As hundreds of thousands are left without power, forecasters fear floods will follow worst weather for a decade

Emergency services struggling with the aftermath of Saturday's storms in France and Spain faced a new spate of victims as four people died and more than 100 were hospitalised after inhaling carbon monoxide from electricity generators.

With 680,000 people still without electricity in France and 50,000 in Spain, families have been using their own generators to power their homes, businesses and farms

But Michèle Alliot-Marie, the French Interior Minister, warned of the dangers today as hospitals dealt with victims poisoned by generators they had installed without proper ventilation.

"People must be more vigilant," she said as officials called for private power generation units to be placed outside.

Sarkozy weather emergency
© Caroline Blumberg/European Press AgencyPresident Sarkozy meets emergency forces in Louens, north of Bordeaux. Across France, up to 680,000 people remain without electricity.
The victims included a couple of pensioners, aged 75 and 77, in the Dordogne. Two other pensioners died along with their dog and cat on their yacht in the Mediterranean after installing a generator aboard.
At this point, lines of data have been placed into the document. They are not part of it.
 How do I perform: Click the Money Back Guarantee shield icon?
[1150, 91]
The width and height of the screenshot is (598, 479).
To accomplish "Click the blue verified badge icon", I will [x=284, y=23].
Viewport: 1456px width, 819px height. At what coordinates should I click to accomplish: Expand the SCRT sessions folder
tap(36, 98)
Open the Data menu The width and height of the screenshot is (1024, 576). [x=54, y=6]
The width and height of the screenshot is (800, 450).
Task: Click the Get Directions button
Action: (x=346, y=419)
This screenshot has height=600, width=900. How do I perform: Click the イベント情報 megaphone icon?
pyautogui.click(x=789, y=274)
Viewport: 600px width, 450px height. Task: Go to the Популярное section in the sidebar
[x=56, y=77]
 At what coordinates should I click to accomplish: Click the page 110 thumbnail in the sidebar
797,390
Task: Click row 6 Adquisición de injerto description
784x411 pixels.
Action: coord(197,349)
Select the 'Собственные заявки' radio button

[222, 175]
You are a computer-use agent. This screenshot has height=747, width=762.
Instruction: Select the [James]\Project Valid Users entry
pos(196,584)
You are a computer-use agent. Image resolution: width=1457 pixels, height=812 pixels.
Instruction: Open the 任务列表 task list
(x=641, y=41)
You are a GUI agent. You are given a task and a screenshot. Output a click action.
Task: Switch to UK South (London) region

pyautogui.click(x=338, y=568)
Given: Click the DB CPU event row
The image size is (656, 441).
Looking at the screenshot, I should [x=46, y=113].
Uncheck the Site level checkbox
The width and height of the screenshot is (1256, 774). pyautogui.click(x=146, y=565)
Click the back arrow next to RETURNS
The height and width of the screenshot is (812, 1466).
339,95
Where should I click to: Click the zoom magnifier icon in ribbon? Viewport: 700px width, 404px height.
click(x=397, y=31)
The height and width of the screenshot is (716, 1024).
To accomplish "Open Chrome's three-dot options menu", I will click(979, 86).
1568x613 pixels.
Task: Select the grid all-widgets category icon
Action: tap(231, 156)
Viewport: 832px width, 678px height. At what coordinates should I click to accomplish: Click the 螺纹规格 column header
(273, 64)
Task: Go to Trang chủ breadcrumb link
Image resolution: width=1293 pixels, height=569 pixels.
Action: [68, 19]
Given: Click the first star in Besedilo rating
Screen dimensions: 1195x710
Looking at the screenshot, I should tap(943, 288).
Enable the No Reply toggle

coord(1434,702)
The warnings came as the death toll from the storms that battered France and Spain this weekend rose to 21 and weather forecasters warned of flooding and further gales .

Mourners gathered in Sant Boi de Llobregat in northeast Spain for the funeral of four children killed when a sports hall collapsed. Rescuers in France said that the latest victim was an elderly woman found in a courtyard.

The 70-year-old died of hypothermia after fleeing from her home near Bordeaux as tiles flew off the roof in winds of up to 119mph.

The children had run into Sant Boi de Llobregat's sports hall to shelter from the winds but were crushed when its roof caved in, Spanish emergency services said.

The fiercest storm since December 1999 killed at least nine people in southwest France and 12 in northeast Spain as winds uprooted trees, damaged buildings and initially left 1.7 million homes without power.

The scenes were described by Guillaume Pépy, the chairman of the SNCF, the French state railway network, as "like a war zone".

Mrs Alliot-Marie said that authorities would formally declare the storms to have been a natural catastrophe, enabling homeowners to claim for the cost of repairing their houses from their insurance companies

With 200,000 homes without landline telephones in France, 650 soldiers were due in the Bordeaux region today to join the 300 already there to help with the rescue operation.

They will be charged with restoring telephone and power lines, clearing roads and railways and surveying rivers in danger of overflowing.

Tens of thousands of people are also without drinking water, according to officials in France.

Mr Pépy said that 1,000 railway employees were repairing tracks and overhead power cables, enabling the main Paris-Bordeaux line to resume service today.

EDF, the French state electricity operator, said that 3,000 workers, including a team sent from Britain, were repairing power lines. A spokesman said that 90 per cent of its customers would have power back within a week.

In Spain firefighters were struggling to contain two forest blazes caused by electricity pylons toppled by the gales. Spanish weather forecasters said that further storms were likely today, adding to the turmoil that has gripped northeast regions.

Méteo France, the French weather office, said that floods were likely in the aftermath of the storms.

The winds also battered Italy, where a woman drowned after being swept into the sea by a wave as she walked along a beach near Naples on Sunday. Two people were killed in a mudslide, also near the southern city.